Page-to-Video: Generate videos from webpages 🪄🎬

Community Article Published May 6, 2025

tldr: we made an application for converting web pages into educational videos with slides.

The web is bursting with knowledge, but often it's locked away in articles and pages. Wouldn't it be cool if you could automatically transform that content into engaging video lessons? That's exactly what the experimental page-to-video space does!

Origin Story

Over the past few months, our team has released courses at a record pace on subjects like LLMs, inference, fine-tuning, reasoning models, and agents. From sharing these courses, we’ve learned that folks want more ways to learn and digest information quickly. Reading dense articles is great, but sometimes a video just clicks better, right? Plus, creating high-quality video content takes time.

However, the field is moving super fast and recording videos takes time to get right. Wouldn’t it be cool if we could generate videos for ourselves on the fly.

This obviously comes with some quality concerns. Learning is time consuming and we don’t want people learning hallucinations. So we set out these prerequisites for the application.

  • Cost effective so people can generate their own videos.
  • Text based so that it’s easy to define what’s said and shown.
  • Source control so the community can make changes.

With this in mind, we went for a straightforward approach that combines a text transcription, markdown slides, and text to speech to make a video with audio and slides.

So, what's page-to-video?

page-to-video takes a URL for a webpage and returns a video with an audio description and slides about the content of the page. Here are the steps:

  1. You give it a URL to a webpage

page-to-video collects the HTML from the websites and removes the text, images, and entities like tables so that they can be handled within the transcription and slides.

image/png

  1. Generates slides and transcription.

* _Given material_:
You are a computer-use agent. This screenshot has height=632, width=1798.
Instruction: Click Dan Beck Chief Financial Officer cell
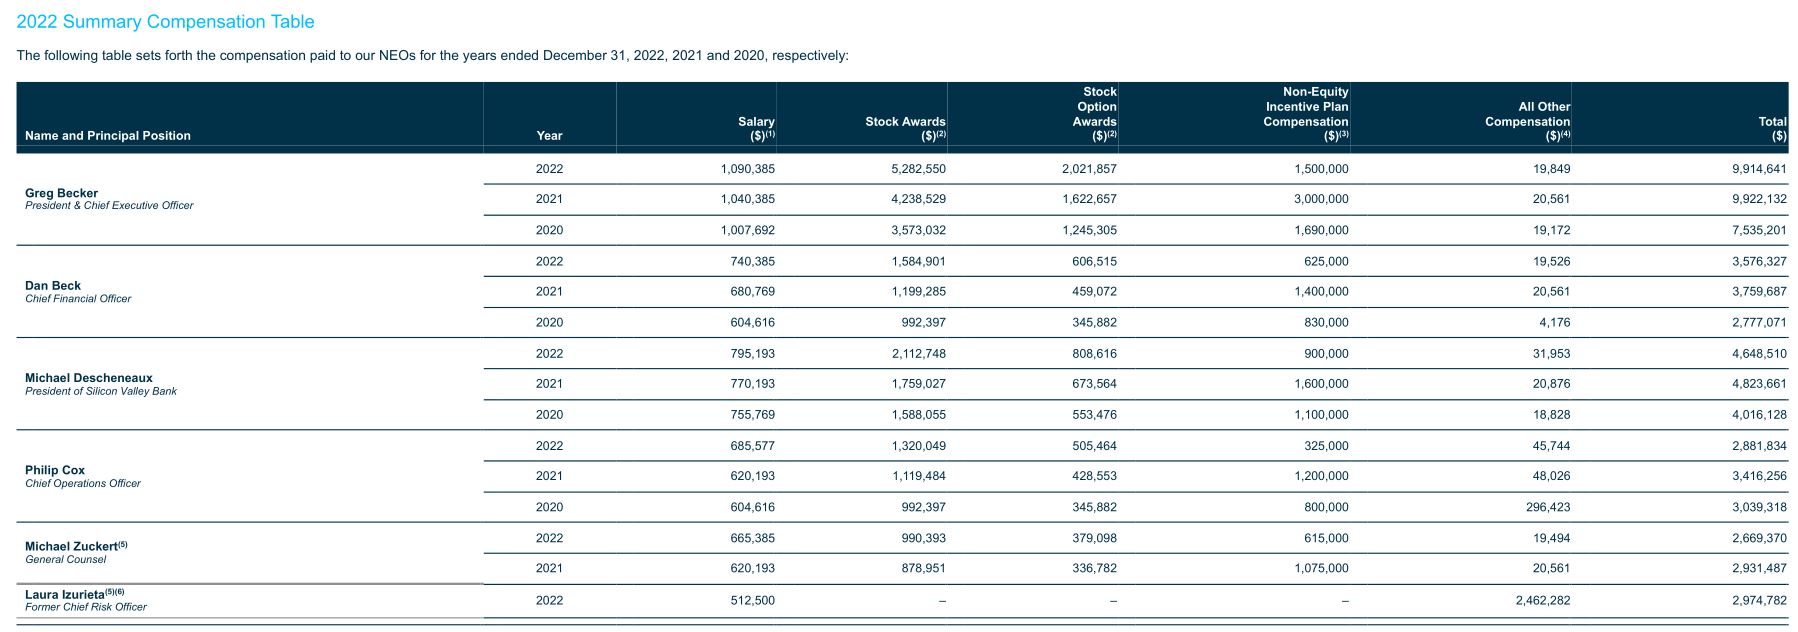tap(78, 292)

* _Task set_:
a. Rewrite the stretch of the page-to-video article from "page-to-video takes a" through "transcription and slides.", putting "web address" in place of each "URL".
b. Extend the page-to-video article by continuing it from its last sentence.
The listing has nothing to do with the page-to-video article.

* _Solved tasks_:
a.
page-to-video takes a web address for a webpage and returns a video with an audio description and slides about the content of the page. Here are the steps:

  1. You give it a web address to a webpage

page-to-video collects the HTML from the websites and removes the text, images, and entities like tables so that they can be handled within the transcription and slides.

b.
First, the application uses Cohere’s CohereLabs/c4ai-command-a-03-2025 model on inference providers to generate a transcription from the webpage. This sort of summarisation and format change is usually straightforward for LLMs where they need to present the input text in an alternative format. In this case, a spoken lesson.

With the transcription, command-a is used to generate slides in a markdown format like Marp. This allows the user to edit the slides and transcription as text and take complete control over their video.

image/png

💡TIP: page-to-video also returns a PDF version of the slides in case you want to take it from here!

  1. Generate speech from content

Next, we generate speech based on the transcription using the Fal ai platform and the Dia-1.6B model. This creates voice clips, one for each slide, which you can review via the application interface.

image/png

💡 TIP: Minimax can clone voices, so if you duplicate the space, clone your voice, and add the VOICE_ID param to the environment variables, you can generate videos with your own voice!

  1. Combine in video format

Finally, the application will use ffmpeg to combine the slide images and audio files together into a video format. This takes around a minute to load for a 5 minute clip, but there’s no AI inference so it’s free.

image/png

How Does it Work? How do I build my own?

Here, I’ll take the application apart and focus on the key AI aspects that you could reuse in your own projects.

Slides and transcriptions

The application is built on top of inference providers which it uses for the LLM calls.

Instead of trying to build and host massive AI models for every single step (text understanding, image generation, video generation), video-to-page just uses a service available via an API on the hub.

Prompt for Slide generation

LLM_MODEL = "CohereLabs/c4ai-command-a-03-2025"  # Model ID
PRESENTATION_PROMPT_TEMPLATE = """
You are an expert technical writer and presentation creator. Your task is to convert the
following web content into a complete Remark.js presentation file suitable for conversion
to PDF/video.

**Input Web Content:**

{markdown_content}

**Available Images from the Webpage (Use relevant ones appropriately):**

{image_list_str}

**Instructions:**

1.  **Structure:** Create slides based on the logical sections of the input content.
    Use headings or distinct topics as indicators for new slides. Aim for a
    reasonable number of slides (e.g., 5-15 depending on content length).
2.  **Slide Format:** Each slide should start with `# Slide Title`.
3.  **Content:** Include the relevant text and key points from the input content
    within each slide. Keep slide content concise.
4.  **Images & Layout:**
    *   Where appropriate, incorporate relevant images from the 'Available Images'
        list provided above.
    *   Use the `![alt text](url)` markdown syntax for images.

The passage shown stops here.